**SHORT EXERCISE:**
Reproduce the data below in full, swapping each occurrence of "Image resolution" for "Screenshot dimensions" and leaving everything else unchanged. Omit the pictures.

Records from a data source
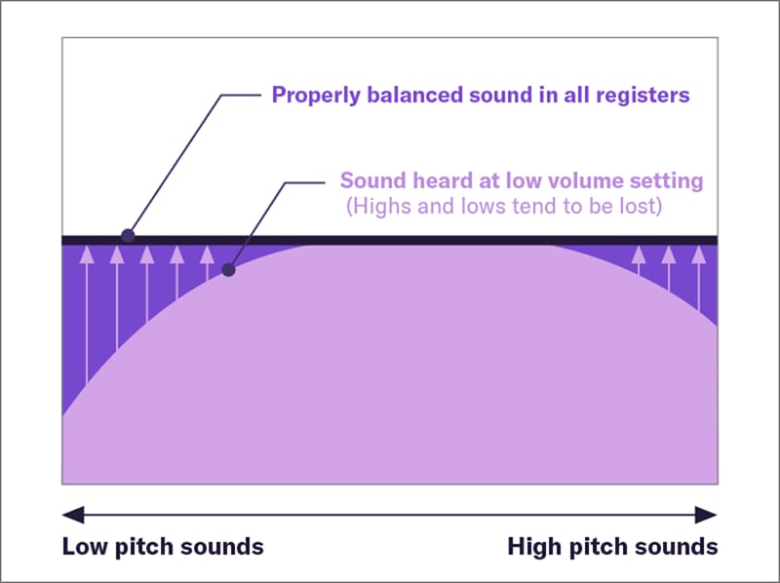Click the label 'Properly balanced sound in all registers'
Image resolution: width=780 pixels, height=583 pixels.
click(481, 95)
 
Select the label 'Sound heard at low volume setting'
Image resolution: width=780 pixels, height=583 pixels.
click(522, 180)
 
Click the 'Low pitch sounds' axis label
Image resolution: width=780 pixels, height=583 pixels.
click(163, 546)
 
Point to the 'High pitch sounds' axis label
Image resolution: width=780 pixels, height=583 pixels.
click(612, 546)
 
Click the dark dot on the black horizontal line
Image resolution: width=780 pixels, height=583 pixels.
click(127, 236)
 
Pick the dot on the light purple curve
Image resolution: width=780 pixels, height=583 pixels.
click(229, 270)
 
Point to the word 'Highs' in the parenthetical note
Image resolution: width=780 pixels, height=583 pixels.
click(376, 208)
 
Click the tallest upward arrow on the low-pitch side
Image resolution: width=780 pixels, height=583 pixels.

**PROBLEM SOLUTION:**
Click the label 'Properly balanced sound in all registers'
Screenshot dimensions: width=780 pixels, height=583 pixels.
click(481, 95)
 
Select the label 'Sound heard at low volume setting'
Screenshot dimensions: width=780 pixels, height=583 pixels.
click(522, 180)
 
Click the 'Low pitch sounds' axis label
Screenshot dimensions: width=780 pixels, height=583 pixels.
click(163, 546)
 
Point to the 'High pitch sounds' axis label
Screenshot dimensions: width=780 pixels, height=583 pixels.
click(612, 546)
 
Click the dark dot on the black horizontal line
Screenshot dimensions: width=780 pixels, height=583 pixels.
click(127, 236)
 
Pick the dot on the light purple curve
Screenshot dimensions: width=780 pixels, height=583 pixels.
click(229, 270)
 
Point to the word 'Highs' in the parenthetical note
Screenshot dimensions: width=780 pixels, height=583 pixels.
click(376, 208)
 
Click the tallest upward arrow on the low-pitch side
Screenshot dimensions: width=780 pixels, height=583 pixels.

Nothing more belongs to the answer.